Graeme Leach, chief economist at the Institute of Directors, said after the figures were released: “The GDP revisions make a very strong case to launch QE2. Firstly because they show just how perilous the recovery was in the first half 2011, and secondly because the back data also shows the recession was deeper than previously thought, with the implication that the output gap is still large enough to exert downward pressure on inflation. More QE is on the way, the only question is how much.”
“An immediate resumption [of QE] is very possible, in light of the weaker GDP data, escalating strains in the global banking system and the systemic threat posed by the calamitous failings of euro zone policymakers,” Neil Prothero, economist at the Economist Intelligence Unit, said. “Whether the Bank is privy to any information on an imminent Greek default could also be a key factor. Should the MPC opt to hold firm this month, we believe it is almost certain that it would announce an additional £50bn-100bn of QE at its next meeting in November.”
There is a bigger question, however, of whether money printing works to stimulate the economy.

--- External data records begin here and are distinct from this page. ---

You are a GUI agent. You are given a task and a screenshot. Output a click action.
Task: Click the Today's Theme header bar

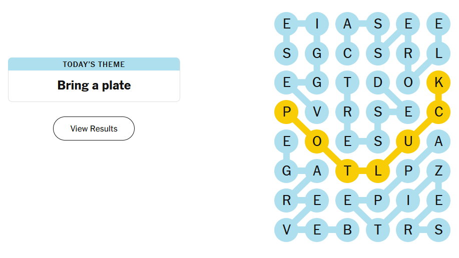tap(94, 64)
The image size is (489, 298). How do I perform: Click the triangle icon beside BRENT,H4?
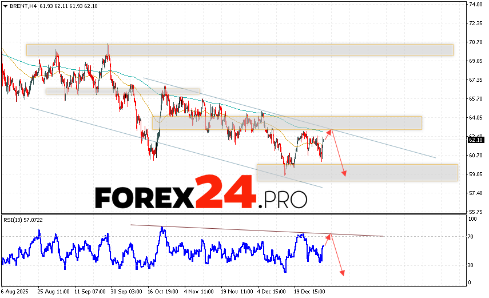[5, 6]
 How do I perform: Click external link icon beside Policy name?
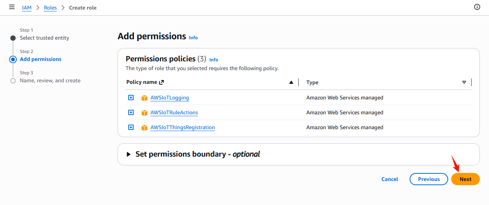pos(161,82)
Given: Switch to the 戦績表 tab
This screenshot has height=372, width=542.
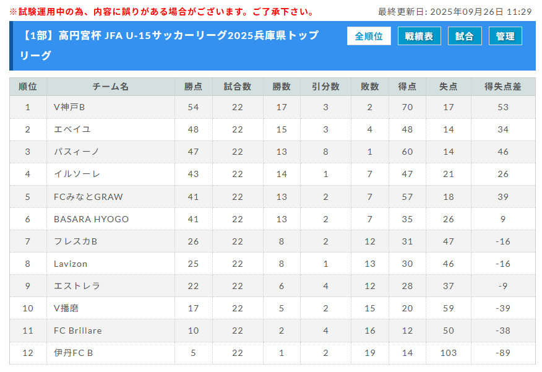Looking at the screenshot, I should pyautogui.click(x=419, y=37).
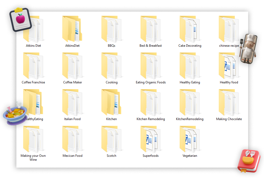
Task: Select the BBQs folder icon
Action: click(x=111, y=29)
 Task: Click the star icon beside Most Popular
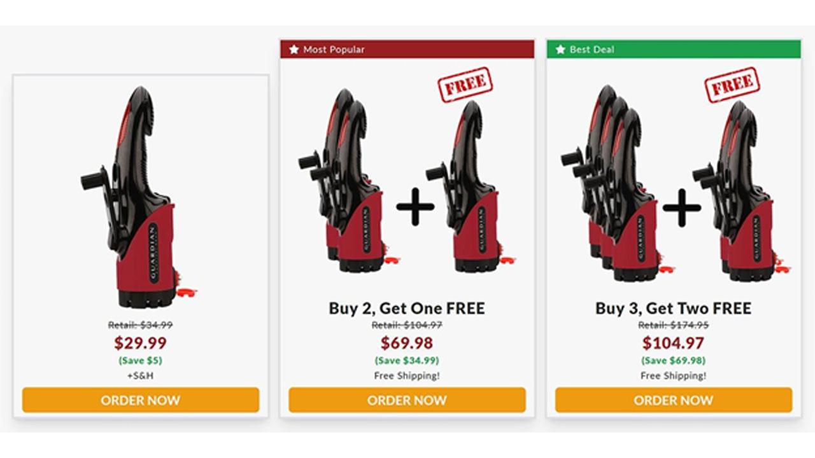tap(294, 49)
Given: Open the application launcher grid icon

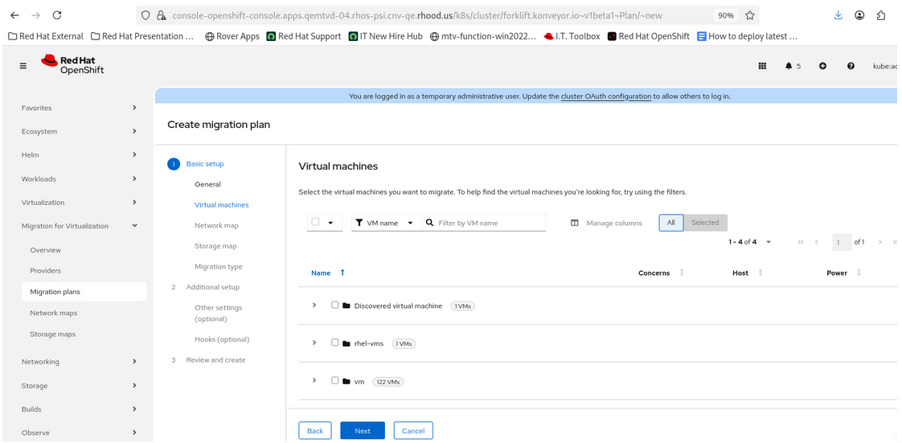Looking at the screenshot, I should 762,66.
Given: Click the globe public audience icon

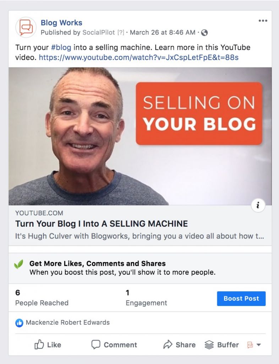Looking at the screenshot, I should pyautogui.click(x=204, y=33).
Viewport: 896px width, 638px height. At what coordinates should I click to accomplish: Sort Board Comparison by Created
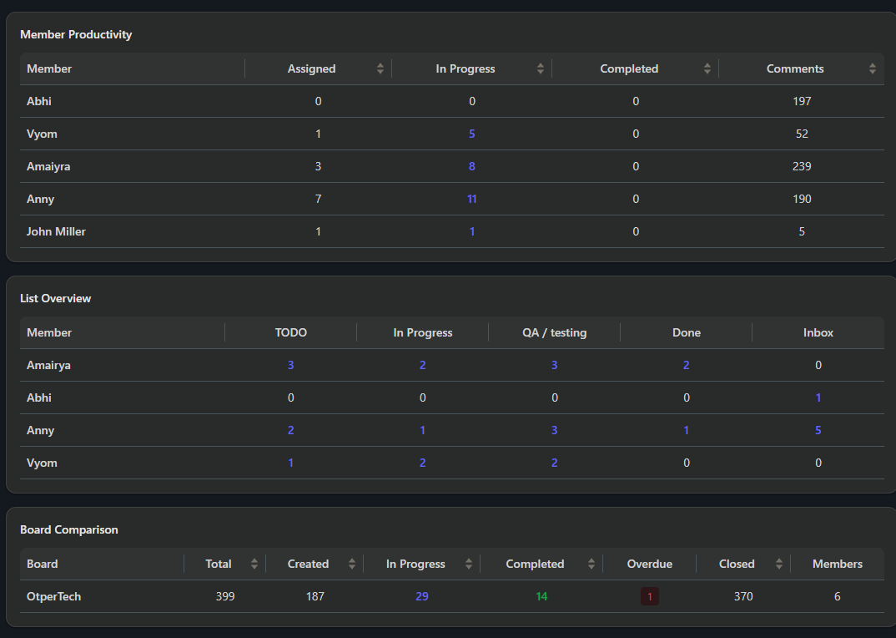point(351,564)
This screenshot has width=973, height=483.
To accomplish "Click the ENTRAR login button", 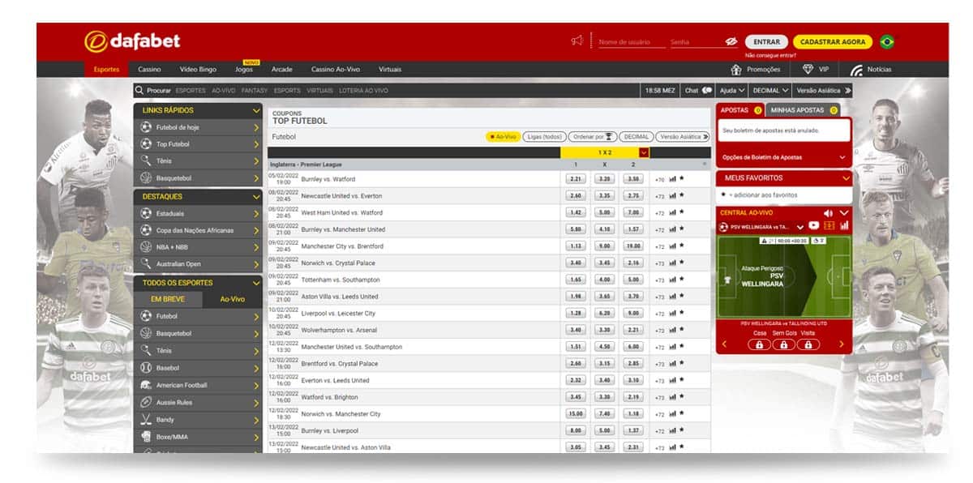I will click(766, 41).
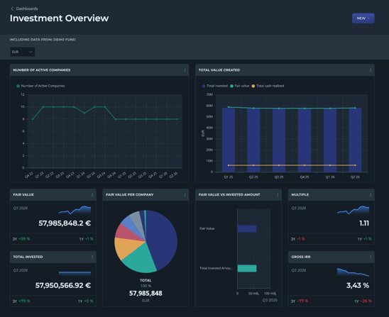Toggle Number of Active Companies legend entry
389x317 pixels.
tap(40, 86)
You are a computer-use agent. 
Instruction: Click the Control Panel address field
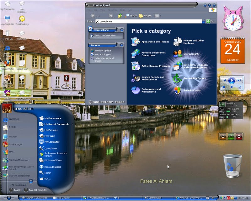pos(149,21)
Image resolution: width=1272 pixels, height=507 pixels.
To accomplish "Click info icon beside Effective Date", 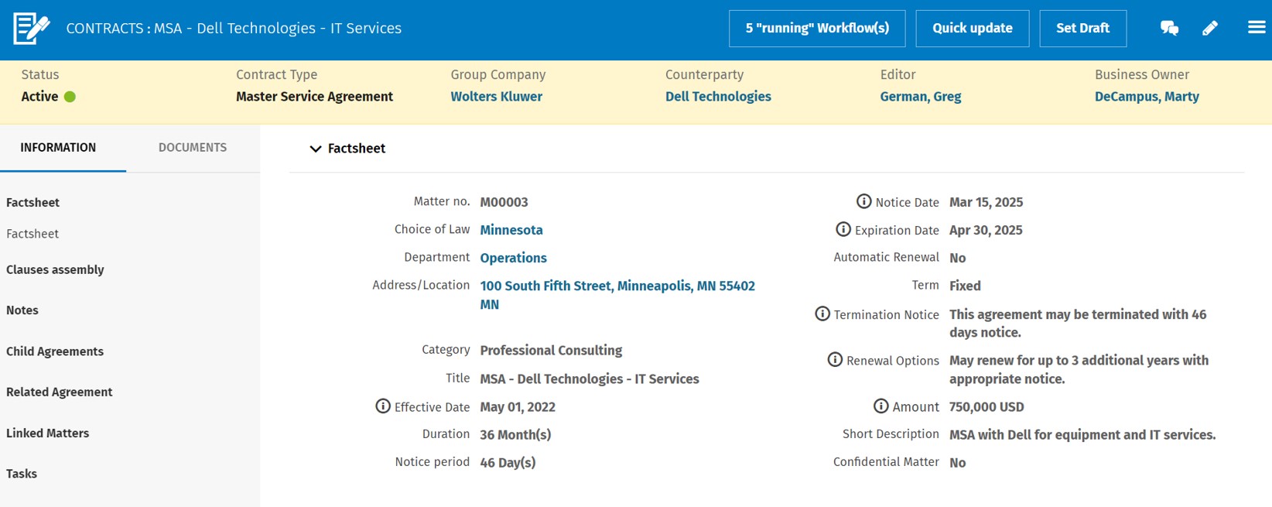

Injecting more cash into the system has an inflationary effect, and its critics say that its effect on real GDP growth is minimal, as banks are slow to pass on the capital to businesses.
The Bank of England made £200 billion of bond purchases between March 2009 and February 2010, and said in its quarterly bulletin in September 2011 that its first programme had resulted in a two percent rise in GDP and a 1.5 per cent increase in inflation.
The EIU’s Prothero is among those unsure of the benefits.
“We remain very sceptical... as to how effective the policy - in its standard form of gilt purchases - will be in helping the real economy under the current "liquidity-trap" conditions and given a dearth of investment opportunities: longer-term borrowing costs for the government and many firms are already low, credit demand from overleveraged borrowers is understandably weak, and further artificial support of asset prices will do little to aid the structural rebalancing of the economy,” he said.